Please return every line of the records below that holds the word "Travnika".
(Given records begins)
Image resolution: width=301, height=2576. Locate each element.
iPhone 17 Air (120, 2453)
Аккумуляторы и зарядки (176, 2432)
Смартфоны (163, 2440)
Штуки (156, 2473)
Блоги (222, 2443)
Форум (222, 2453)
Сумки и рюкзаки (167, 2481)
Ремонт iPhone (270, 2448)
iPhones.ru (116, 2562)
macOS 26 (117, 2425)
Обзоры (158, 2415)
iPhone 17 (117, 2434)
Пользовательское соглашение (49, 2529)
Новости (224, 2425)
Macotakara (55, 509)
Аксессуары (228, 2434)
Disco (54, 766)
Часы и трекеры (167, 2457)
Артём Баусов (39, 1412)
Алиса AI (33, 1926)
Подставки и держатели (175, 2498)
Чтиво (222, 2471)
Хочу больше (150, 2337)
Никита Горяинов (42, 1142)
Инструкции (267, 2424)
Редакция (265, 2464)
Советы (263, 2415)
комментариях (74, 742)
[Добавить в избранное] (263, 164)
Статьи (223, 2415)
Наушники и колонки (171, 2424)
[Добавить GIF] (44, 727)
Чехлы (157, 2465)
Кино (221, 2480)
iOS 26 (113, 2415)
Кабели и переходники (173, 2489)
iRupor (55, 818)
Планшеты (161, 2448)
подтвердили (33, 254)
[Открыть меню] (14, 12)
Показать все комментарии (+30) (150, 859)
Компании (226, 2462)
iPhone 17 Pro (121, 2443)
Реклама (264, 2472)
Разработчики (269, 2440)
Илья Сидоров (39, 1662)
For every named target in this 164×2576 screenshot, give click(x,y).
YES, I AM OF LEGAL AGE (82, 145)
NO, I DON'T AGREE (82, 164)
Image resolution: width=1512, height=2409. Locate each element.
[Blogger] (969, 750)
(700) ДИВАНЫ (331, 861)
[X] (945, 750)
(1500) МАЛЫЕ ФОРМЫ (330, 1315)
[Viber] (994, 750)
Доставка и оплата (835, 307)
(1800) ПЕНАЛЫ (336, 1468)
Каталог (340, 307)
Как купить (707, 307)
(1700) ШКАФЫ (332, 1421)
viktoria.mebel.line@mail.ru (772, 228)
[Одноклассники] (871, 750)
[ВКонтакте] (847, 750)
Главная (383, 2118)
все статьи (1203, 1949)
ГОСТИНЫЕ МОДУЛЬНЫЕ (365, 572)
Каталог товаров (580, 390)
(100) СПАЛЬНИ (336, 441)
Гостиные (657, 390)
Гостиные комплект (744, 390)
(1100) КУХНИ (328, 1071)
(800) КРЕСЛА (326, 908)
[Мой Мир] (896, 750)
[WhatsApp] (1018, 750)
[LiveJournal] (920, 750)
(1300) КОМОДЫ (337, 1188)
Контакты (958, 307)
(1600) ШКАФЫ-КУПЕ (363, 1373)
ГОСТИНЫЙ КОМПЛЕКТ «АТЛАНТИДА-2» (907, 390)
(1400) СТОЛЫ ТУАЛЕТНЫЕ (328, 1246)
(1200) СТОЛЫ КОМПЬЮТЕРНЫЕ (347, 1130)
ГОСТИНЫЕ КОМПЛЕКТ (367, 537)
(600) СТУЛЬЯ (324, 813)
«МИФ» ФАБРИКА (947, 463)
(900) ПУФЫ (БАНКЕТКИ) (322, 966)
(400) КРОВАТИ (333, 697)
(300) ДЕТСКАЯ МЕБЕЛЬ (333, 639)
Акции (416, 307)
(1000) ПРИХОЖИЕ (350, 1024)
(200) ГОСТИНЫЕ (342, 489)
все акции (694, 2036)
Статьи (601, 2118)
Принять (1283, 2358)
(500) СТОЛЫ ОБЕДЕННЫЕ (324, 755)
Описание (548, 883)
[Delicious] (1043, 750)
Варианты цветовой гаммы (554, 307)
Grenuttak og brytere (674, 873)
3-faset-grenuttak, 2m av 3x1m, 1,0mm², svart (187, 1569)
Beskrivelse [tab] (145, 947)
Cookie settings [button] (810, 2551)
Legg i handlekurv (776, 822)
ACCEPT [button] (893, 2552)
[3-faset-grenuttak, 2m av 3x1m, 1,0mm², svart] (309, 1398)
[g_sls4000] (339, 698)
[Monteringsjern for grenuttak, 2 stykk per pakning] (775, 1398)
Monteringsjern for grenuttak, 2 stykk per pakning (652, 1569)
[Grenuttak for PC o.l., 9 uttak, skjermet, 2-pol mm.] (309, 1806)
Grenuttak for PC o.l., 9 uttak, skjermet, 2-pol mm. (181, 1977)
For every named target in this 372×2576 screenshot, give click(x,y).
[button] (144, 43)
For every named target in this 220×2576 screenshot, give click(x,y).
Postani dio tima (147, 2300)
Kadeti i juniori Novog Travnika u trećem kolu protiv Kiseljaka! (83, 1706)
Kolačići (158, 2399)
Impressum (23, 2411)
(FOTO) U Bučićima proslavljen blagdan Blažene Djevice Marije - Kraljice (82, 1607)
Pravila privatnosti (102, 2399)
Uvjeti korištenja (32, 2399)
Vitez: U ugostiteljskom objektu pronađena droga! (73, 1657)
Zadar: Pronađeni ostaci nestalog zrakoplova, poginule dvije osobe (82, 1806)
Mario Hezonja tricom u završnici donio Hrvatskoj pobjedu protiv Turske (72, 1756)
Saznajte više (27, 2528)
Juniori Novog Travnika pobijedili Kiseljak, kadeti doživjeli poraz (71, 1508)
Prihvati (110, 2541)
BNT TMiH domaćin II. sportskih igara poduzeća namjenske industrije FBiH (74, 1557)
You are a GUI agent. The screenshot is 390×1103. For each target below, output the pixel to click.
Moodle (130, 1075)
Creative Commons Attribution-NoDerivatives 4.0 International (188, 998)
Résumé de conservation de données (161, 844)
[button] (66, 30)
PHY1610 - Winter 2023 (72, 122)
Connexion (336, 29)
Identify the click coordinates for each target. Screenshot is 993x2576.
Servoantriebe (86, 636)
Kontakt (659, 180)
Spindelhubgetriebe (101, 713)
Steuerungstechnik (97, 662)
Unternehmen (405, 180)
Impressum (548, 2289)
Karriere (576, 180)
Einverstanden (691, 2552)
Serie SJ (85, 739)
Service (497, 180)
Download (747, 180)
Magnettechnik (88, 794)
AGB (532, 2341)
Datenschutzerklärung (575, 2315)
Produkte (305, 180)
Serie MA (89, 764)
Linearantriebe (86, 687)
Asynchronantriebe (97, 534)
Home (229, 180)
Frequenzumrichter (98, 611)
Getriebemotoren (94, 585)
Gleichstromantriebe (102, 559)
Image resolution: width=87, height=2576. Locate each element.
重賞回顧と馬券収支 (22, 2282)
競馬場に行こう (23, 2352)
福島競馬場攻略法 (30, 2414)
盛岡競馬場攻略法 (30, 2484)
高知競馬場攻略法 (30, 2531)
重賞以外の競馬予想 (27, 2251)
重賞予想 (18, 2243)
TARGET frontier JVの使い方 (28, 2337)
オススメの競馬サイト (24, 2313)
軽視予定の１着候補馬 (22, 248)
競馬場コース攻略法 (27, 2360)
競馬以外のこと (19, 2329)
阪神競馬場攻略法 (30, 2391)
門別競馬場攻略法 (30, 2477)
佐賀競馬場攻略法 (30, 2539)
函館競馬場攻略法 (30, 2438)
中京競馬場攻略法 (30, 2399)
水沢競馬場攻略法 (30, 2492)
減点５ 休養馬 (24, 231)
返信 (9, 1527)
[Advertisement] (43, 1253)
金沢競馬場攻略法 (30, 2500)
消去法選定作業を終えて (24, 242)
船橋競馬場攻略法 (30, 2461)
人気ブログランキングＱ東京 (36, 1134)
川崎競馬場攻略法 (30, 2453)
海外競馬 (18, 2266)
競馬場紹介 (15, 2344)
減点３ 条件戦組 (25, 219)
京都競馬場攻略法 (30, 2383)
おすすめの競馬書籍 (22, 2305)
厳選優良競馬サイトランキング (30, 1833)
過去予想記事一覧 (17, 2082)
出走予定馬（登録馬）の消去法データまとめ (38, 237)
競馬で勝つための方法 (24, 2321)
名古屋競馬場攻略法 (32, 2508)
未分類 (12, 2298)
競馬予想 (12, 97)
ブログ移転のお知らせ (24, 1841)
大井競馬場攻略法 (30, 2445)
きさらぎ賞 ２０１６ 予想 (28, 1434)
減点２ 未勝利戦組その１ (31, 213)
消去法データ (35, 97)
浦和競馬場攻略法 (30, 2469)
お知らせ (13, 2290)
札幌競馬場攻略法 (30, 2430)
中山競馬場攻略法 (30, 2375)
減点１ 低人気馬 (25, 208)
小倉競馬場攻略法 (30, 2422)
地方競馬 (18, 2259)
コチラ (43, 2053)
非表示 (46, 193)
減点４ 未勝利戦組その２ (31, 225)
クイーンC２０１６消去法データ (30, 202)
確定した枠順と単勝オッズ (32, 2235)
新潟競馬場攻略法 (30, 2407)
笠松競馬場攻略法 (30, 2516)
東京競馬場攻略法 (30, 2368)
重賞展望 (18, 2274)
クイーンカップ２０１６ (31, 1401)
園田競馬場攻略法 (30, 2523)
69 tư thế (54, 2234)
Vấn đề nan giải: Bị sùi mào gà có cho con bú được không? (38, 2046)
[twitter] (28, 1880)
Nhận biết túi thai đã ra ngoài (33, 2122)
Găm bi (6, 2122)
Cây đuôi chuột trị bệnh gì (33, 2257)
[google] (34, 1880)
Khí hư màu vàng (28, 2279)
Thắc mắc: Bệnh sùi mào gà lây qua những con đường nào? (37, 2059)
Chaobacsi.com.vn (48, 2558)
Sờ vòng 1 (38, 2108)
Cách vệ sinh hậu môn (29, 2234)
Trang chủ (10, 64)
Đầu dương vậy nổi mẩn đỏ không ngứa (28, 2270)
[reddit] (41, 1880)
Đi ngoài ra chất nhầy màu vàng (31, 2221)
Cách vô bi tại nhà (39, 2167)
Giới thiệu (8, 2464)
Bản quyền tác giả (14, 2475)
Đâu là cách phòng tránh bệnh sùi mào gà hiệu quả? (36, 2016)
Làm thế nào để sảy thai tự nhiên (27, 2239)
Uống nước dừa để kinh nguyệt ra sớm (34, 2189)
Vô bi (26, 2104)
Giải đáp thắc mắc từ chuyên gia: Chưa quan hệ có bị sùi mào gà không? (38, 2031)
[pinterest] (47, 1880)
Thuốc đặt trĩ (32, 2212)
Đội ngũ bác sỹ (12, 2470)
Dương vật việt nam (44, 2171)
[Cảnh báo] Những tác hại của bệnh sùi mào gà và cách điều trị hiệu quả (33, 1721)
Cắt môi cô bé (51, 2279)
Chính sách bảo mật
(Given records ends)
## [Solution to this exercise]
Kadeti i juniori Novog Travnika u trećem kolu protiv Kiseljaka! (83, 1706)
Juniori Novog Travnika pobijedili Kiseljak, kadeti doživjeli poraz (71, 1508)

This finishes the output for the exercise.